Seabrook Crisps sold for £35M in management buyout

By Nicholas Robinson

- Last updated on GMT

Bye turned the company's fortunes after joining in 2012
Bye turned the company's fortunes after joining in 2012

Related tags Leveraged buyout

Seabrook Crisps has been sold for £35M in a management buyout, after the Yorkshire-based manufacturer returned to growth with a post-tax profit of £1.3M last year.

The deal was secured last Friday (July 17) by Seabrook ceo Jonathan Bye with help from the private equity firm LDC, which now owns a majority stake in the company.

Bye, the former boss of Vimto, took over the management of struggling Seabrook in 2012 after it posted a £1.8M loss.

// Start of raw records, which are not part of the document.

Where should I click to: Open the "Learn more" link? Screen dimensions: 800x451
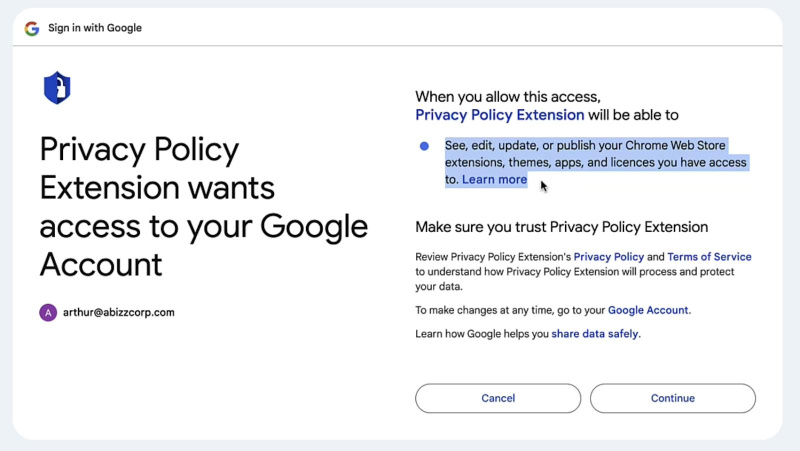(494, 180)
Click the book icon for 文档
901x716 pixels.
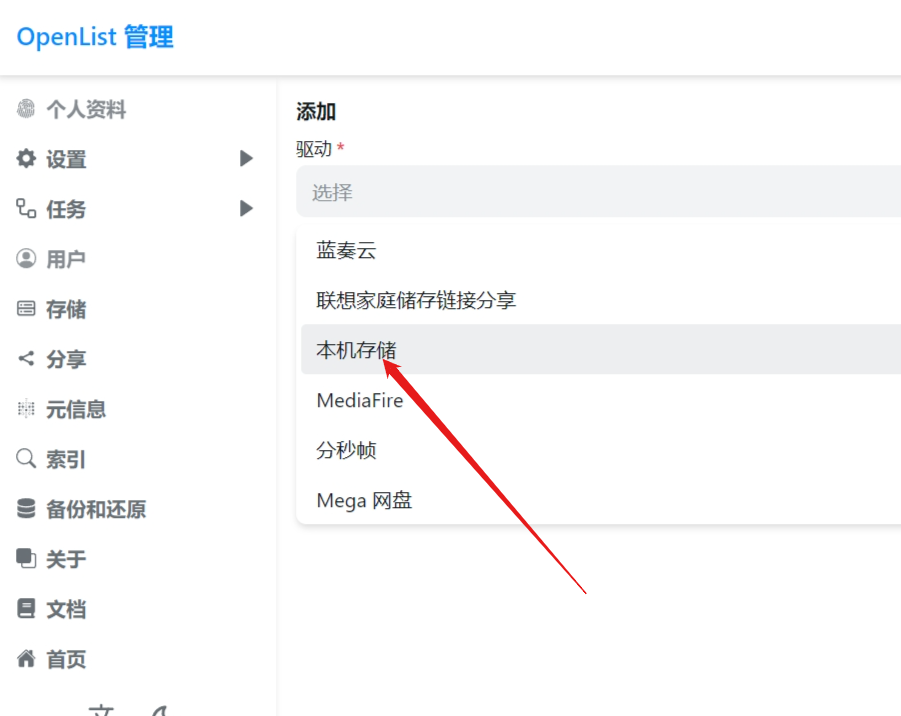pos(26,609)
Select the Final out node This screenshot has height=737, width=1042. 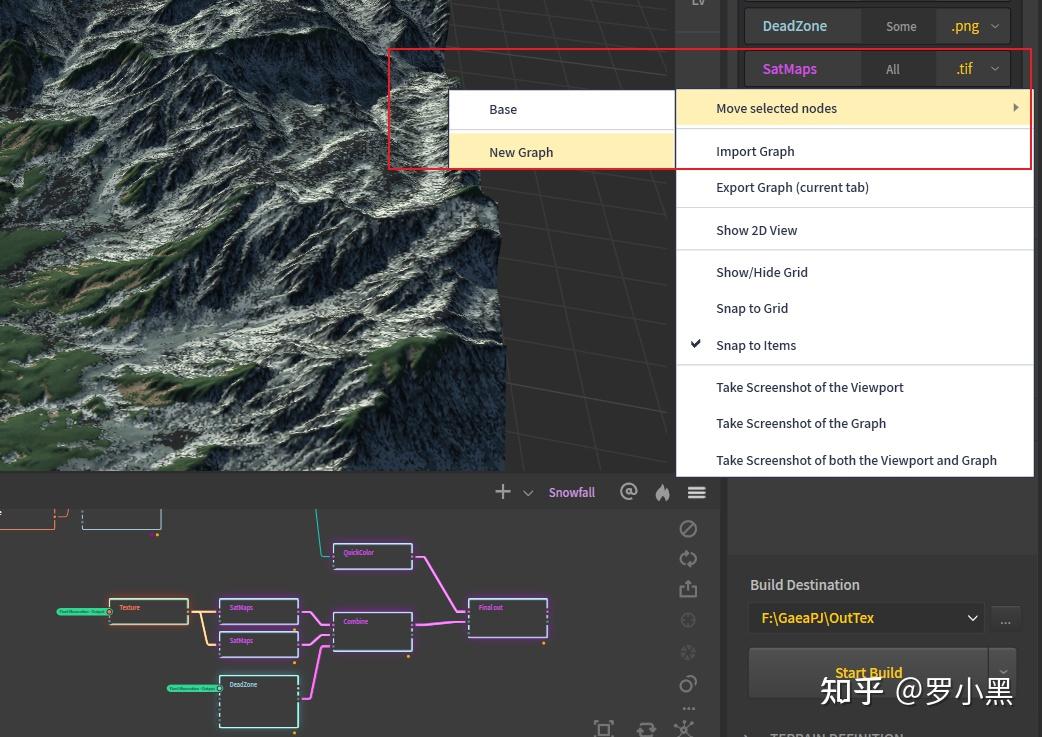pyautogui.click(x=508, y=618)
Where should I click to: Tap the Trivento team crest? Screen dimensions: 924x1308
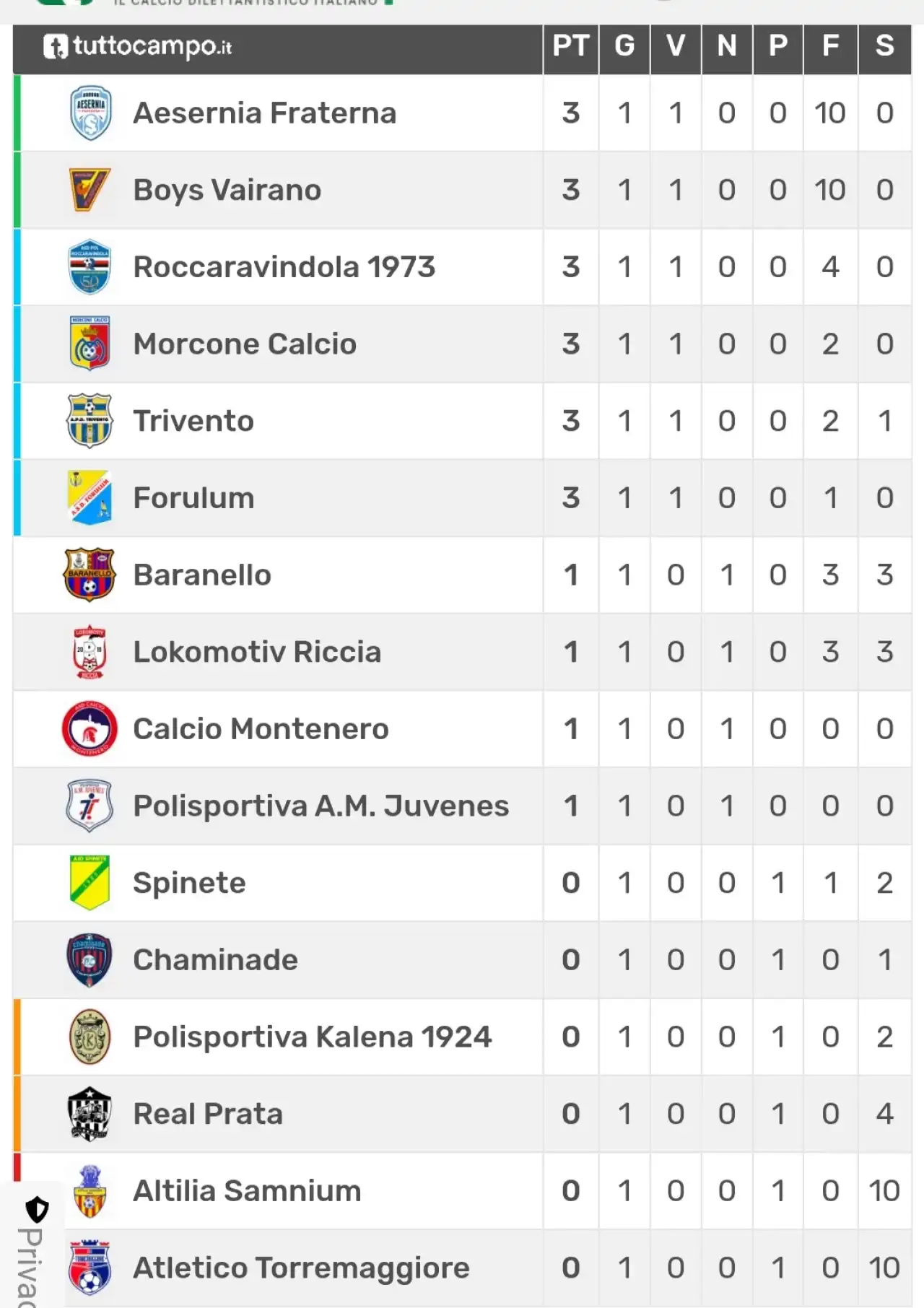tap(90, 421)
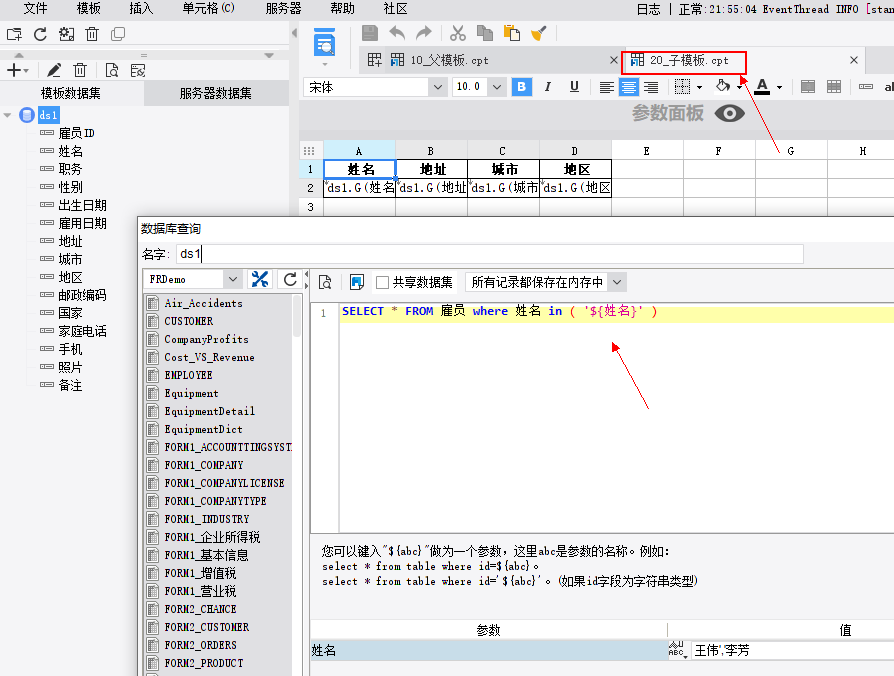Click the paste clipboard icon
The height and width of the screenshot is (676, 894).
tap(512, 34)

Seabrook returned to growth after Bye, who had previously admitted to being a little taken aback by the challenge of turning the company around, introduced a new lattice-cut crisp, which generated an extra £3M in sales.

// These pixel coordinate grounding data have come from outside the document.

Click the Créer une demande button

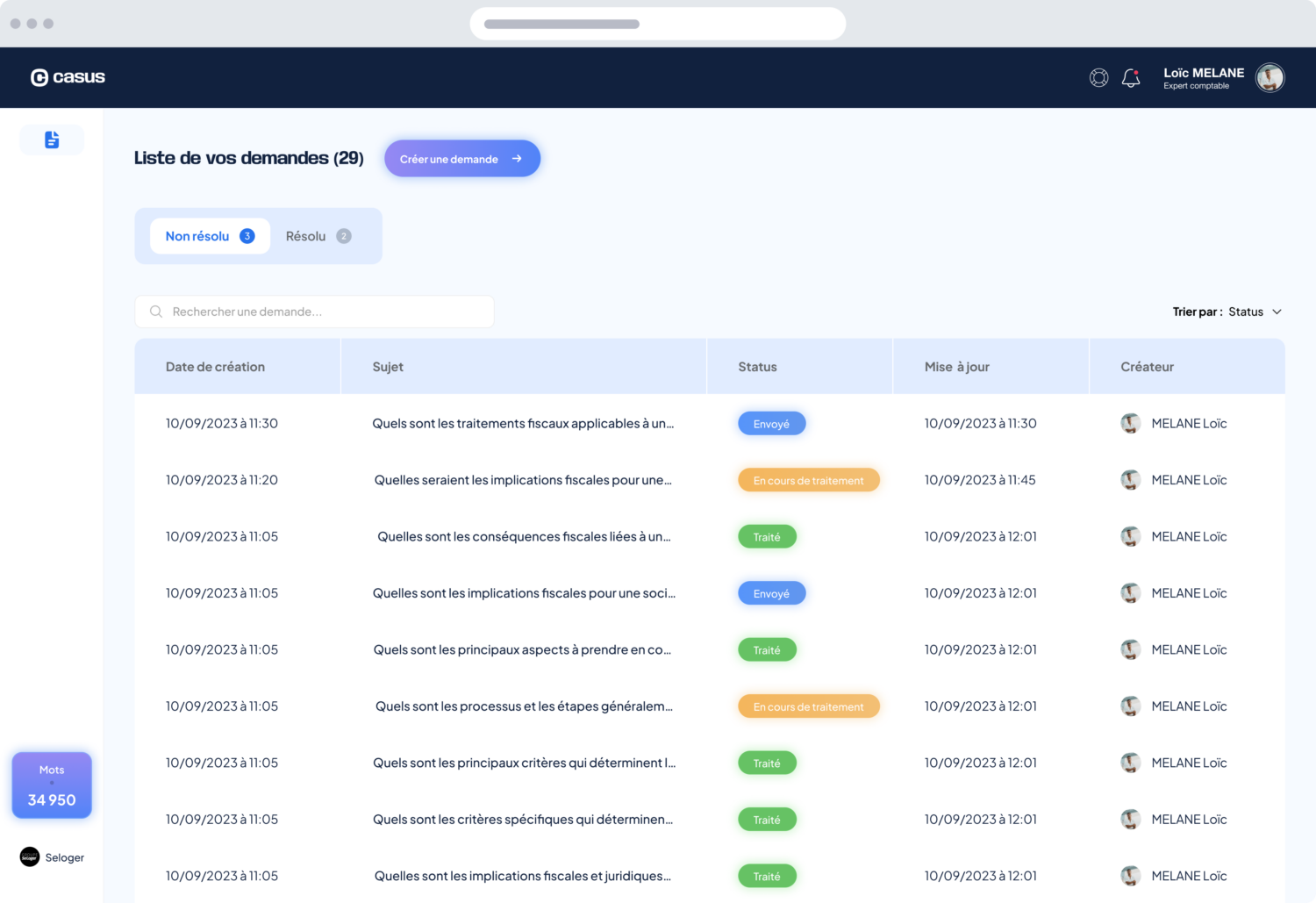point(462,159)
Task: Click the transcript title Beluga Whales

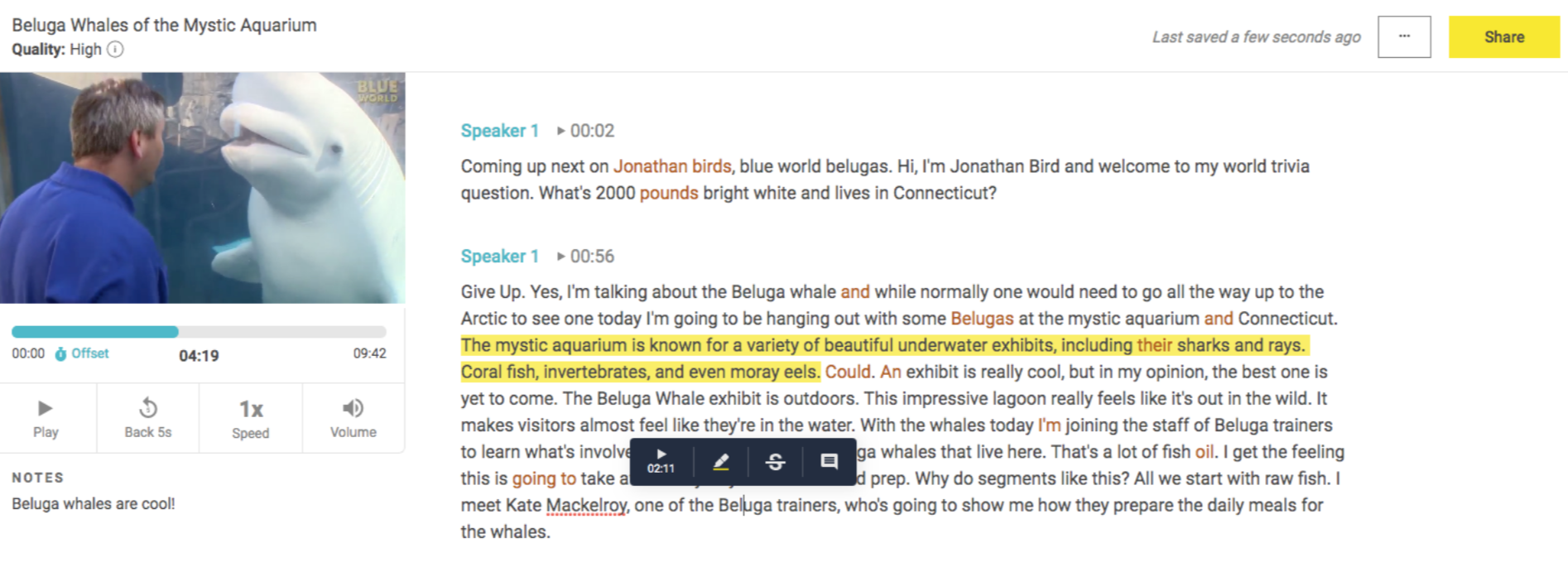Action: tap(164, 25)
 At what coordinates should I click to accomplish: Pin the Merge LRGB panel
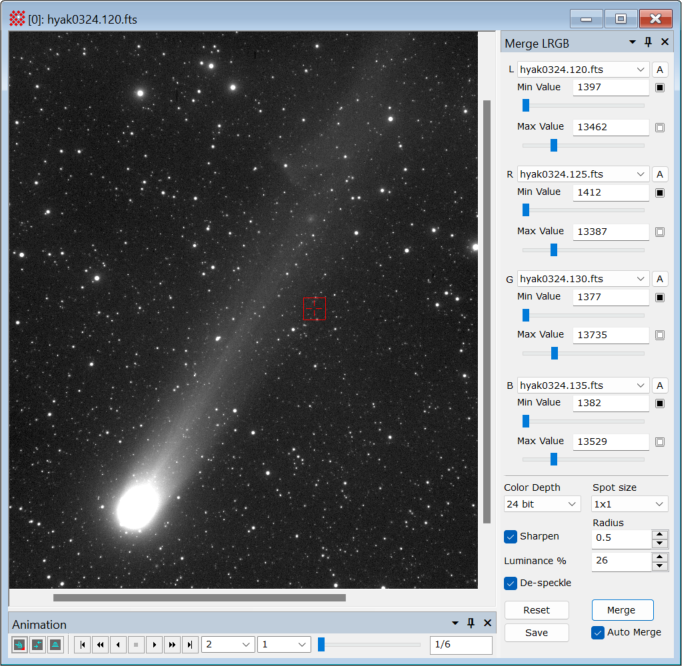[x=648, y=43]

More than one in four UK households now purchase Seabrook Crisps as a result of innovative products such as its lattice-cut product, said LDC director Ged Gould.

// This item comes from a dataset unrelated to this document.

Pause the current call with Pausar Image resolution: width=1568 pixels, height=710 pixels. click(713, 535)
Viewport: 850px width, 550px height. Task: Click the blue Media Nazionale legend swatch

'Increased its retail sales value​'

Bye's business boosting ideas

  • Introduce new lattice-cut crisp
  • Get costs under control
  • Expand the brand out of the north
  • Full-scale brand review and relaunch

"The business has increased its retail sales value year-on-year by 12% and continues to consistently outperform the overall UK crisp market, which has grown 4.2% since 2007 and is worth £1.1bn," ​he added.

Seabrook, which manufactures 20M bags of crisps each month and employs 150 staff, is expected to generate £27M in sales this year.

Bye said: "LDC's support of Seabrook Crisps management buyout is great news and will help us to not only deliver, but accelerate our growth plan.

"It will enable us to invest both in our operations to drive further efficiencies and flexibility and to increase marketing investment to continue to build the brand's national profile.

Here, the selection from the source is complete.